India : International Cooperation
Republic of India
India : International Cooperation :
India is a member of the Commonwealth of Nations. Even before its independence in 1947, India became a charter member of the UN on 13 October 1945, and it belongs to ESCAP and all the nonregional specialized agencies. India also has joined the Asian Development Bank and G-77, and has signed the Law of the Sea. It is a dialogue partner with the Association of Southeast Asian Nations (ASEAN).

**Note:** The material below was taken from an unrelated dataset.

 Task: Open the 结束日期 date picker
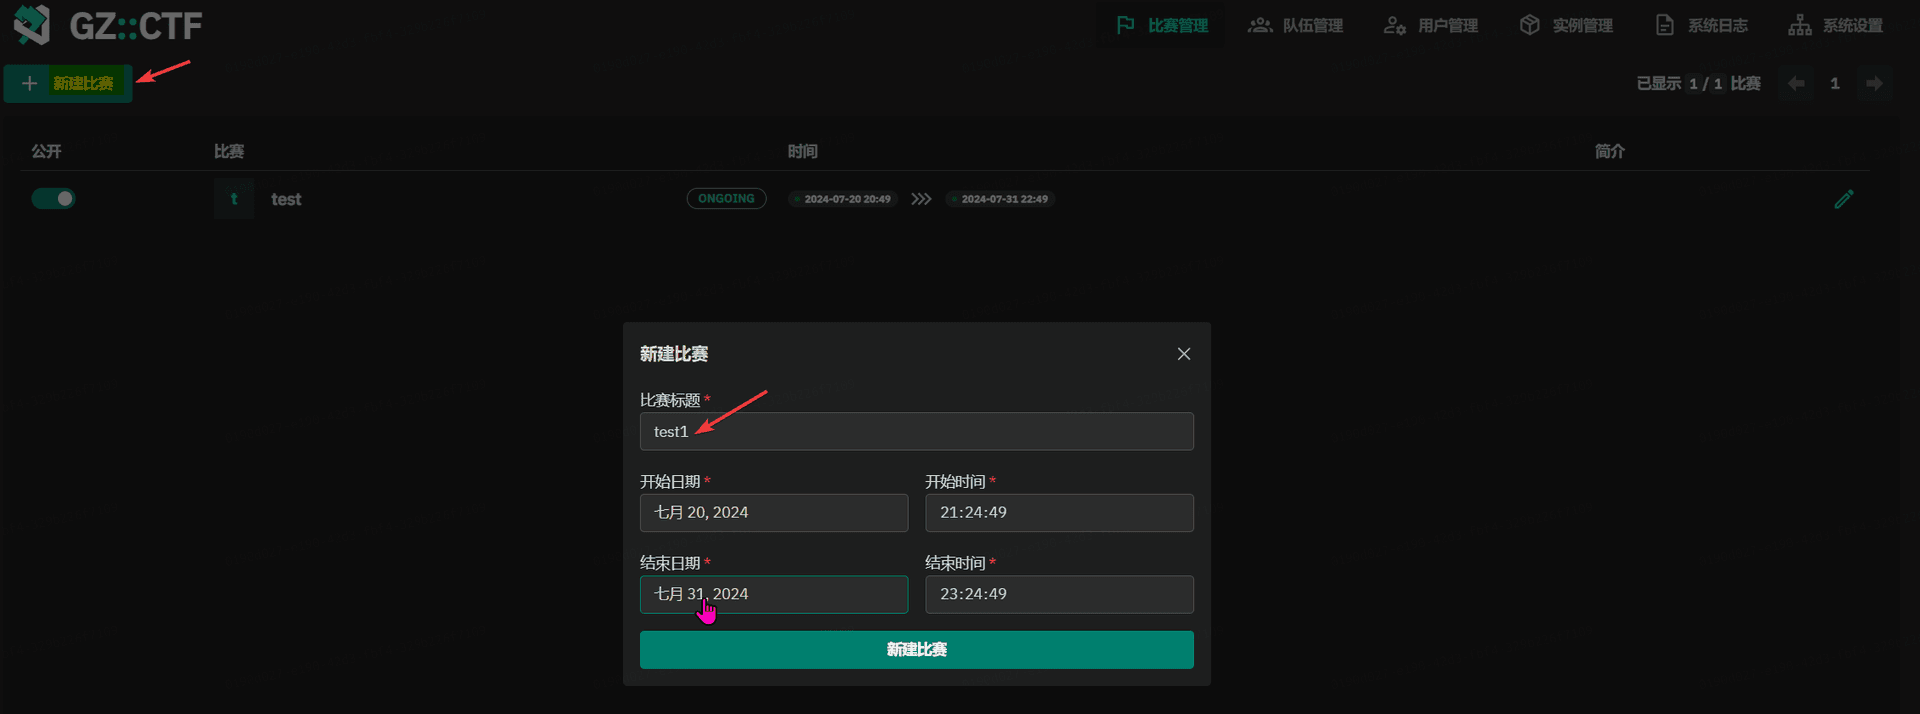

India was a founder of the nonaligned movement and has pursued a formally neutralist foreign policy since independence. Relations between the United States and India have ranged from correct to cordial; relations with China, hostile during the early 1960s, have been normalized since 1976. India's primary ally among the superpowers had been the former USSR, with which a 20-year treaty of peace, friendship, and cooperation was signed in 1971. Indian armed forces and political missions have assisted in implementing truce and cease-fire agreements in Korea, Vietnam, Laos, Cambodia, the Middle East, Congo (formerly Zaire), and Cyprus. India also negotiated a settlement in Sri Lanka's civil unrest in July 1987, sending in troops to enforce the agreement.
Since independence, India has fought three wars with neighboring Pakistan, in 1947–48, 1965, and 1971. Relations between the two countries improved in the early 1980s. On 10 March 1983, India and Pakistan signed a five-year agreement for improving economic and cultural ties, which was viewed as a major step in the normalization of their relations. Tension between India and Pakistan increased again in 1986–87, when both countries conducted military exercises near their common border in the sensitive Punjab region. Indo-Pakistan relations worsened again in 1990 and in the years immediately following as a consequence of Pakistan's support of Islamic insurgents in Indian Kashmir. In 1998 both countries became nuclear powers, conducting a series of underground nuclear tests. Tensions between them worsened again after an attack on the Indian Lok Sabha in December 2001, and both countries amassed approximately 1 million troops on their shared border. India blames two Pakistan-based militant Islamic organizations, Lashkar-e-Taiba and Jaish-e-Muhammad, for violence in Kashmir and India itself.
India became a founding member of the World Trade Organization on 1 January 1995.